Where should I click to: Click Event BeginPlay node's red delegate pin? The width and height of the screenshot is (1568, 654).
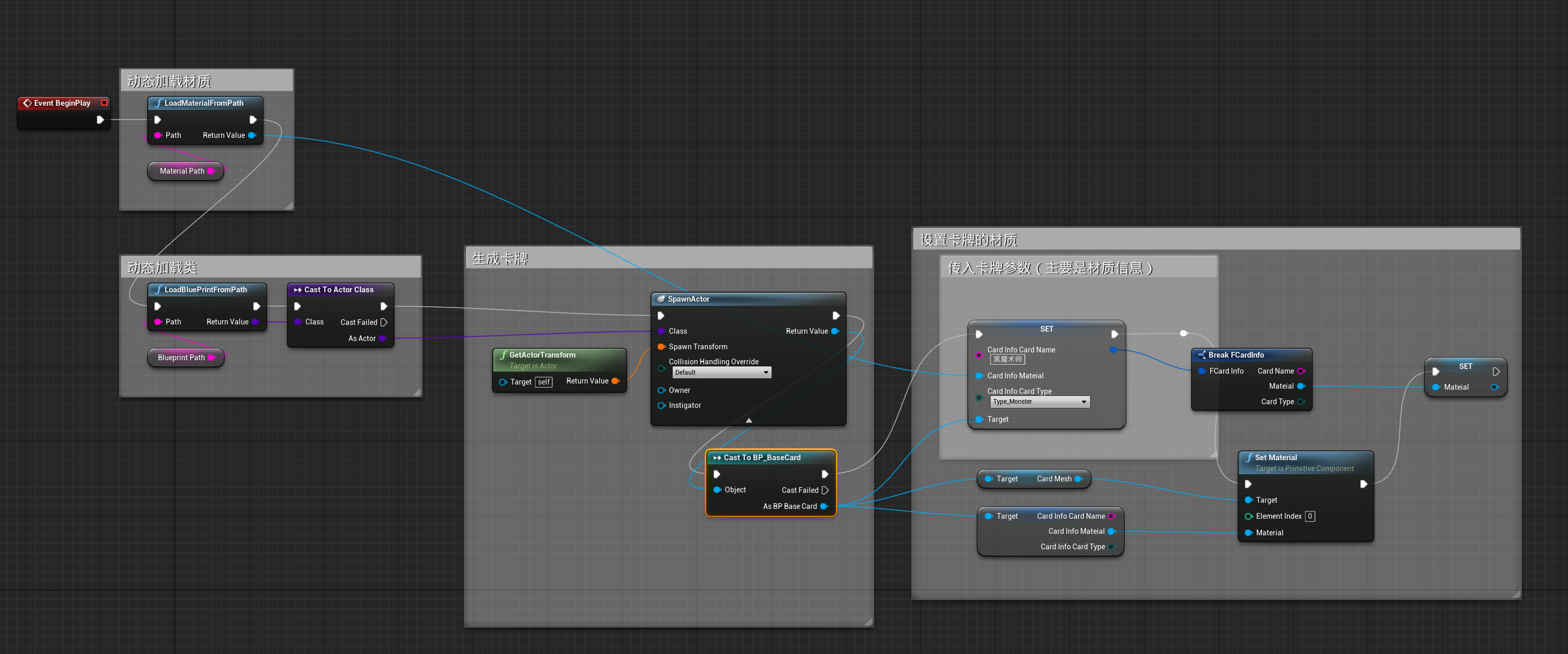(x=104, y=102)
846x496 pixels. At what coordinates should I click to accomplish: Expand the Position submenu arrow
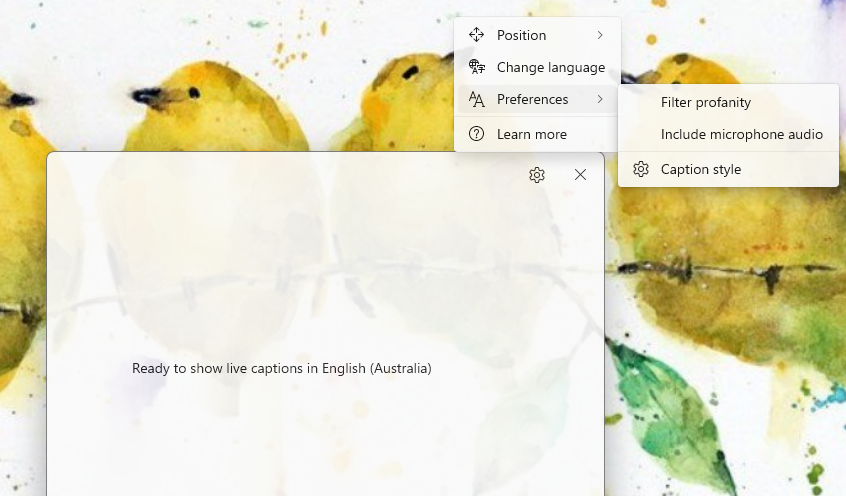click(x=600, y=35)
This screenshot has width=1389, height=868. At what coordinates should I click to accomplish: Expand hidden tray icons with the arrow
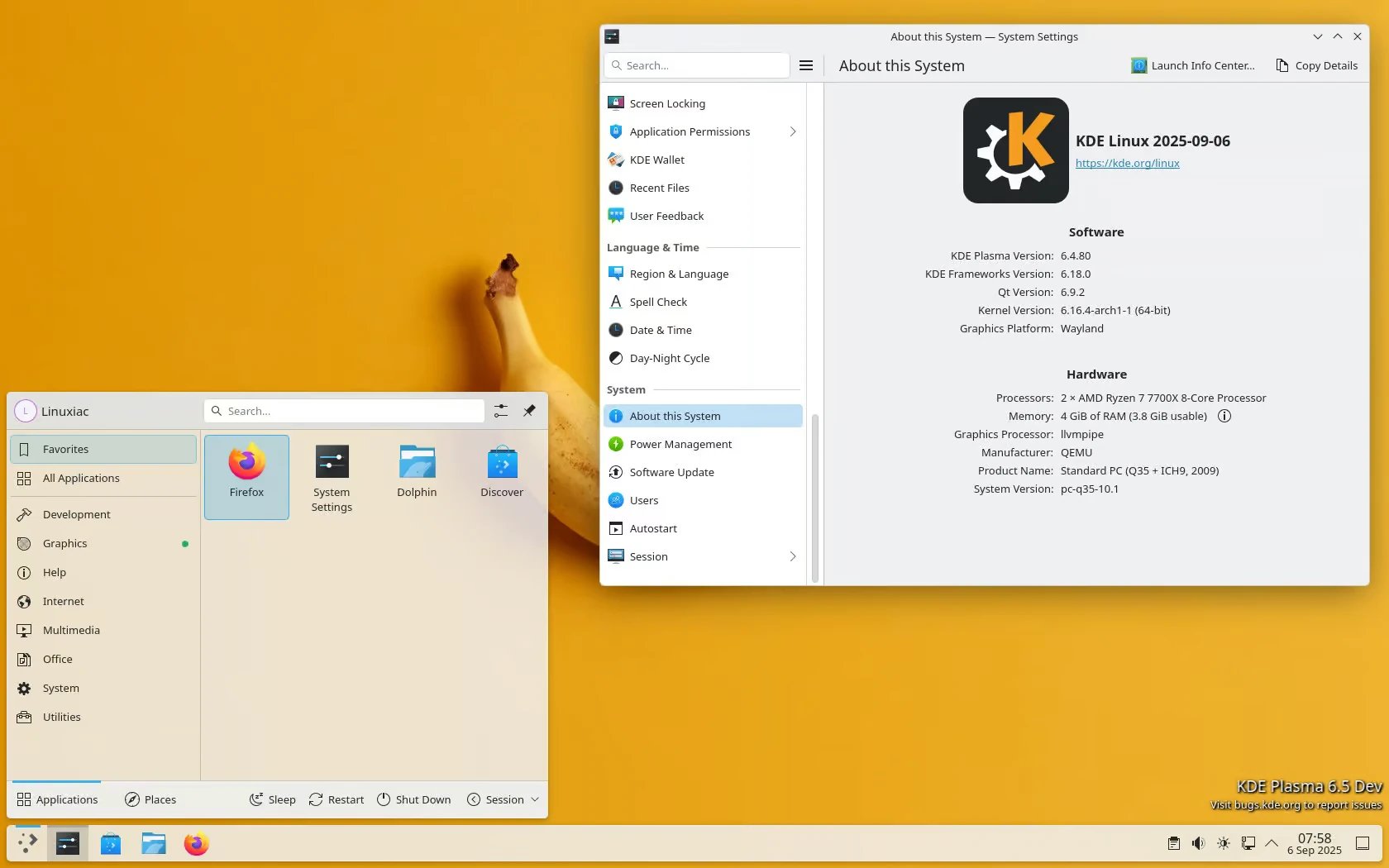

### What to work on
Write out the text of each entry above word for word, and leave the pictures out.

### Answer to the exercise
Where should I click to: Click Event BeginPlay node's red delegate pin? The width and height of the screenshot is (1568, 654).
(x=104, y=102)
846x496 pixels. At what coordinates should I click to accomplish: Expand the Position submenu arrow
click(x=600, y=35)
This screenshot has width=1389, height=868. At what coordinates should I click to accomplish: Expand hidden tray icons with the arrow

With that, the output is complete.